First review at 7286d320. -001 (Medium): TryResolve session param -> ISession? matching the
null guard + out-contract doc. -003: [Range] on MaxDiscoveredNodes/MaxBrowseDepth, drop dead
[Display]. -002 (NamespaceMap pulls full SDK into a DTO project) Open.

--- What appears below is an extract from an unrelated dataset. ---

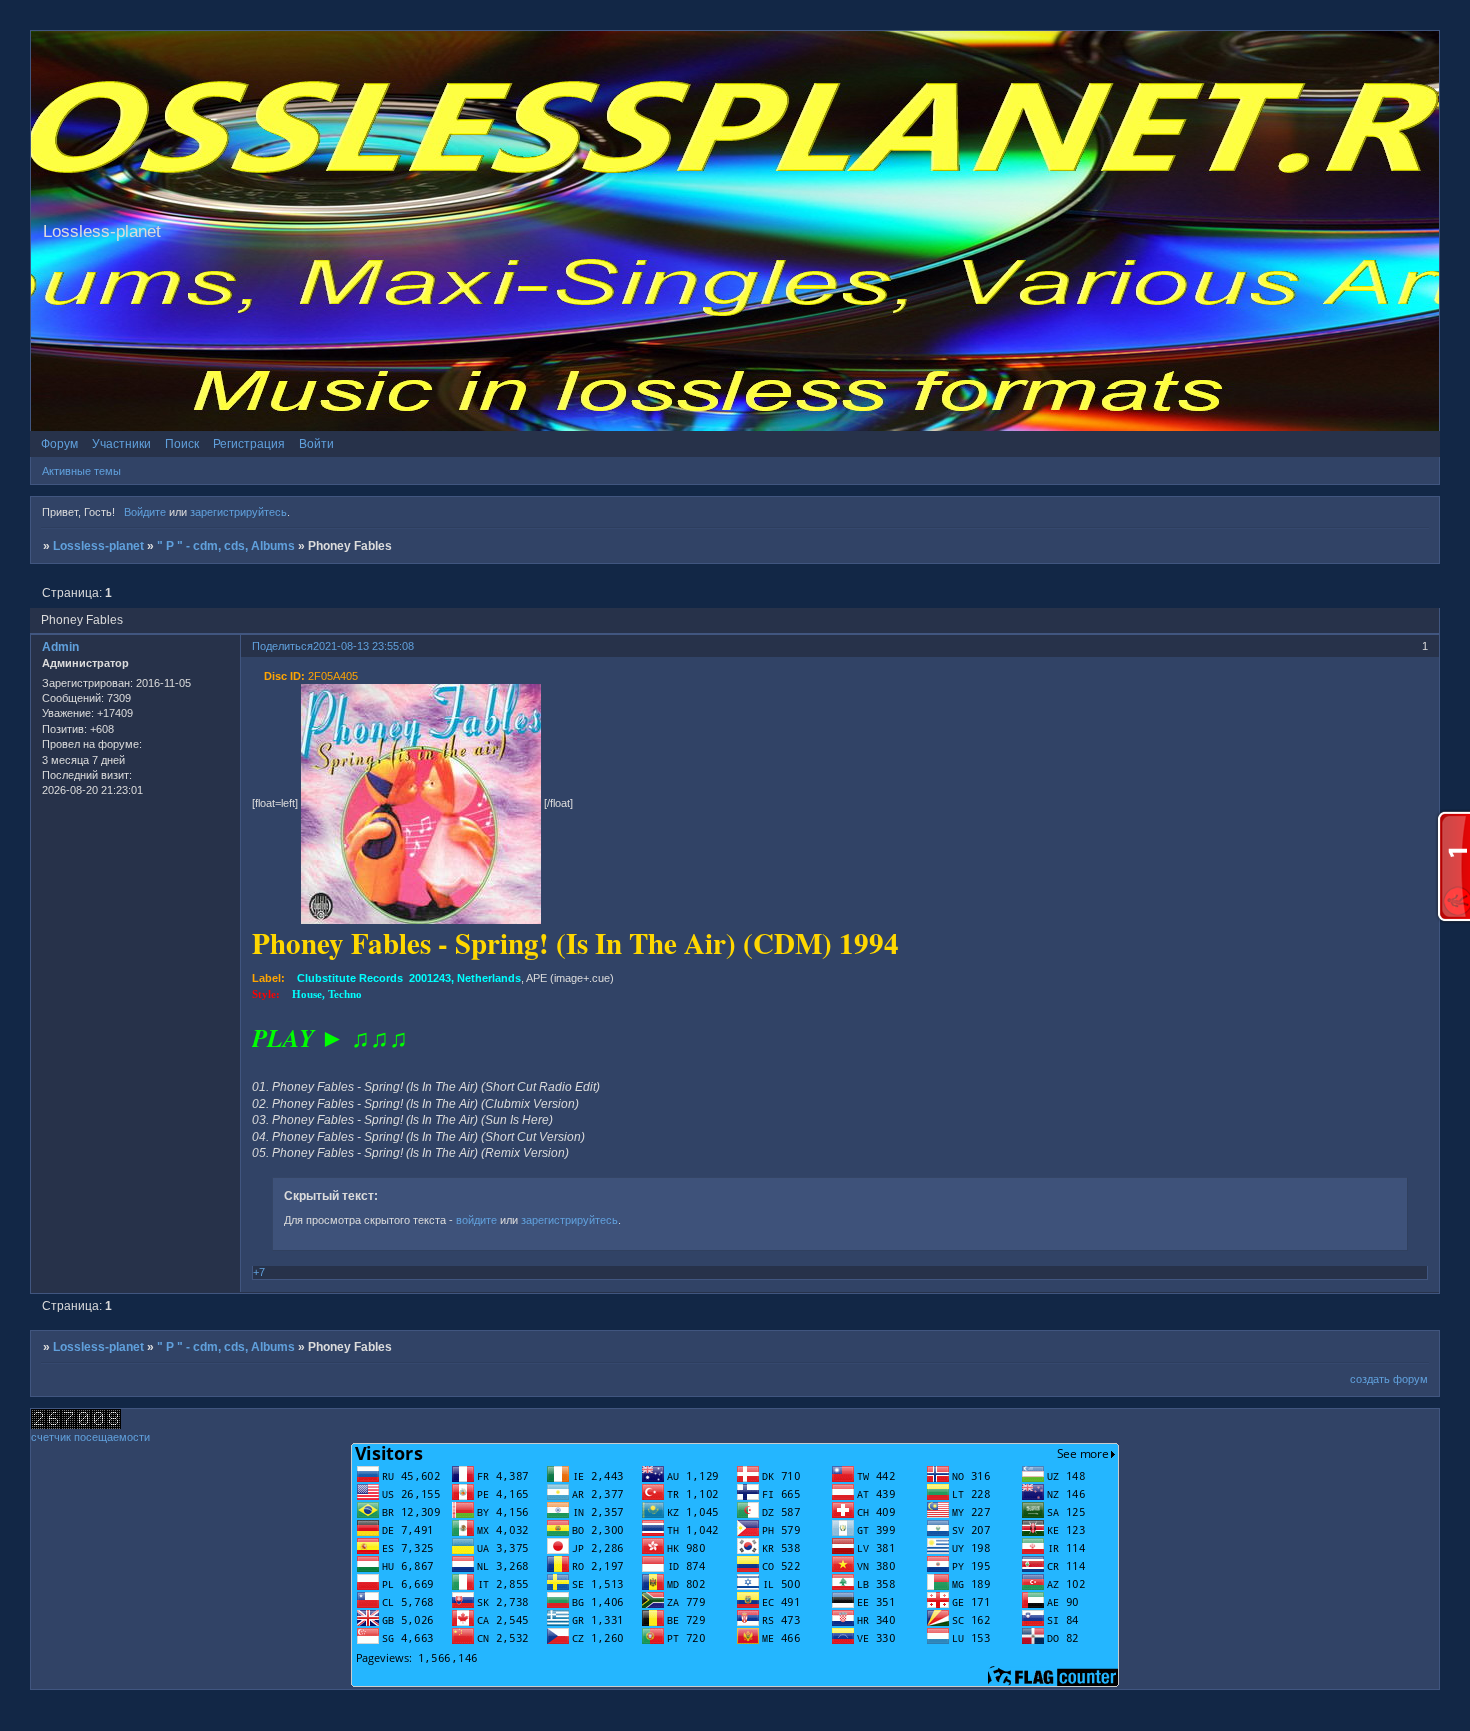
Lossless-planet (98, 546)
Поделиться (282, 646)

Surfaced cross-module:
the OpcUaClient.Browser serializer lacks JsonStringEnumConverter (enum-as-int bug).
---
 .../Driver.OpcUaClient.Contracts/findings.md  | 80 +++++++++++++++++++
 .../NamespaceMap.cs                           | 12 ++-
 .../OpcUaClientDriverOptions.cs               |  3 +-
 3 files changed, 90 insertions(+), 5 deletions(-)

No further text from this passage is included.